There are three main immunotherapeutic ways clinician scientists have developed to treat nut allergies, and all of them attempt to desensitize the immune system to nut proteins to help patients avoid severe allergic reactions. According to Kim, about 100 mg of peanut protein can trigger a severe allergic reaction. That’s the sort of trace amount people fear can show up in food “manufactured in a facility that processes peanuts.” For reference, one peanut kernel contains about 300 mg.
“The main idea beyond immunotherapy is not for kids to be able to eat peanut butter and jelly sandwiches,” Kim said. “It’s to keep them safe from the small hidden exposures that could occur with packaged foods, at restaurants, and with other food exposures.”
One immunotherapy method involves a patch on the skin that releases a small amount of peanut protein through the skin to desensitize the immune system. This approach has proved safe in clinical research but perhaps not as effective as researchers had hoped. It could become an FDA-approved treatment.
A second approach is called oral immunotherapy (OIT), which is currently under FDA review and a decision is expected this year. OIT requires patients to ingest a small portion of peanut protein daily, and over the course of time this can desensitize the immune system to accidental exposures. In a large phase 3 OIT clinical trial, patients initially ingested 0.5 mg of peanut and increased the amount to 300 mg over the course of many weeks and then maintained that 300 mg daily intake for the remainder of the year. This trial showed substantial effectiveness in protecting patients but some patients suffered serious side effects. A subsequent meta-analysis of OIT clinical trial data published in The Lancet in April suggested that more clinical research on OIT was needed due to the risk of serious side effects.
A third approach is SLIT. Instead of having patients ingest peanut protein, doctors place a small amount of peanut protein under patients’ tongues, where it is immediately absorbed. Because the peanut protein avoids digestion, patients are given much less peanut protein – about 0.0002 mg initially. This amount then increases over the course of months to just 2 mg.

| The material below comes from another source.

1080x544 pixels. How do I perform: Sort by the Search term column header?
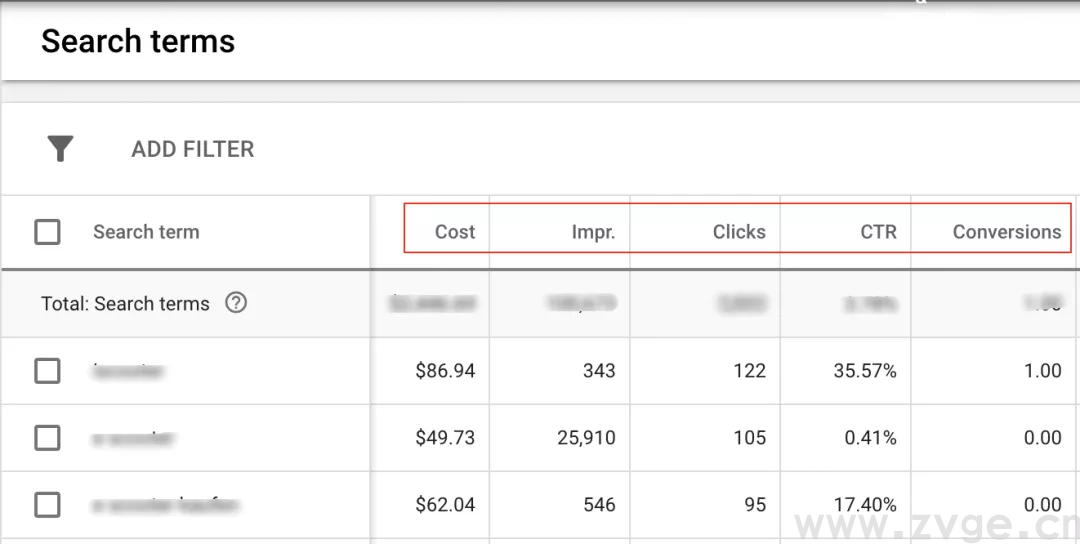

In 2011, Kim and colleagues – including Wesley Burks, MD, dean of the UNC School of Medicine – conducted a small study of 18 patients to show that SLIT was safe and effective over the course of one year. Since then, Kim and colleagues followed 48 patients in the SLIT protocol of 2 mg daily for five years. In the JACI paper, the researchers showed that 67 percent of these patients were able to tolerate at least 750 mg of peanut protein without serious side effects. About 25 percent could tolerate 5000 mg.
Kim’s data shows SLIT was about as effective as OIT, though the SLIT study was much smaller. And SLIT posed much less risk of serious side effects. The most common side effect was itchiness around the mouth that lasted about 15 minutes and did not need treatment. No one left the multi-year study because of side effects.

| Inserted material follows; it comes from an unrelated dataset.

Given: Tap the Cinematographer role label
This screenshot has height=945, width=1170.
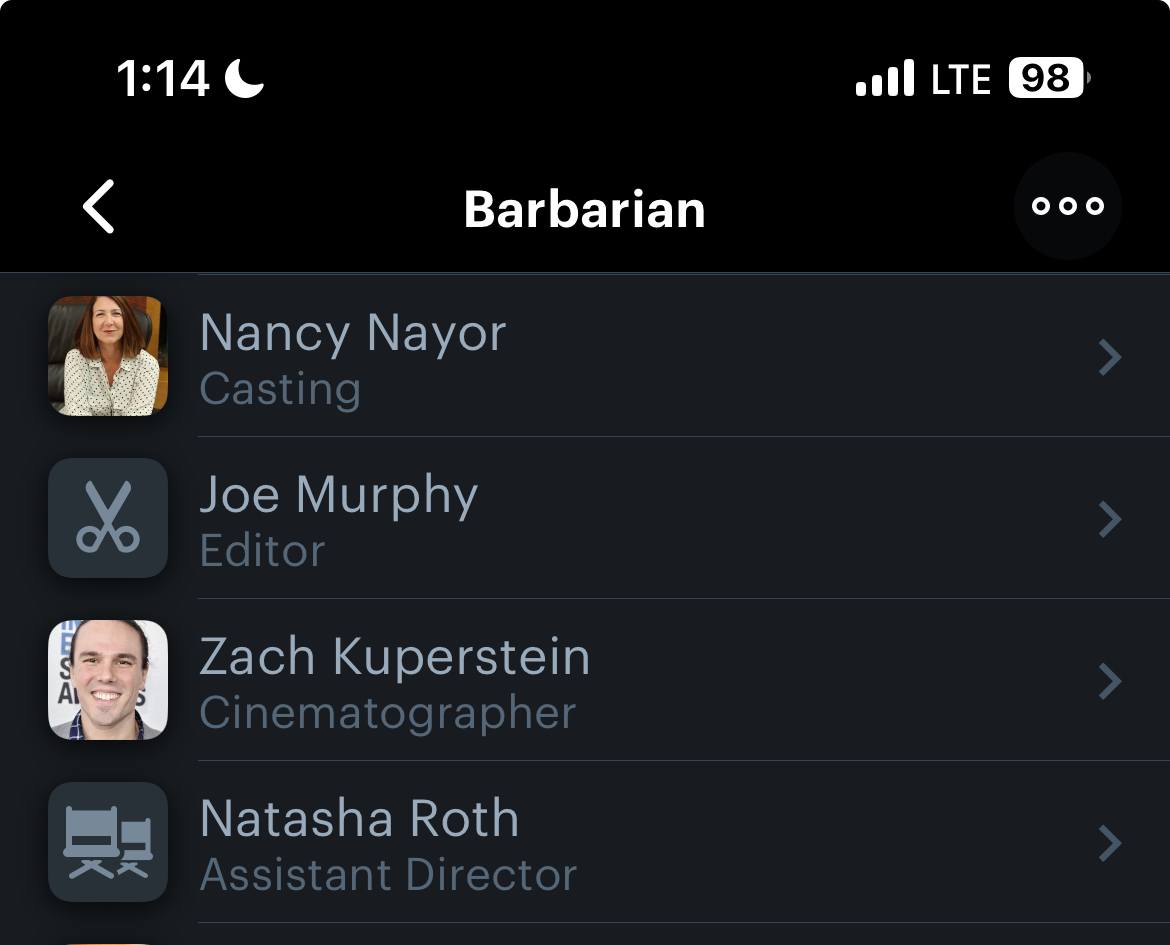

“SLIT participants tolerated between 10 and 20 times more peanut protein than it would take for someone to get sick,” Kim said. “We think this provides a good cushion of protection – maybe not quite as good as OIT – but with an easier mechanism (sublingually) and, as far as we can tell right now, a better safety signal.”
Kim’s lab has finished a separate SLIT study of 4 mg daily for 55 patients over the course of four years. He hopes to publish results later this year. “With sublingual immunotherapy, we hope we can maintain our safety profile while seeing an even stronger benefit for patients,” Kim said.
Kim and colleagues are also studying SLIT in a subset of children ages 1 to 4 because separate OIT data indicated these youngest patients have a stronger, more lasting benefit to immunotherapy.
“We focus on the idea there is no one perfect drug for food allergy,” Kim said. “There will have to be a lot of shared decisions between physicians, patients, and parents about what method of treatment is best for each patient. We think SLIT could be a good option for a subset of patients.”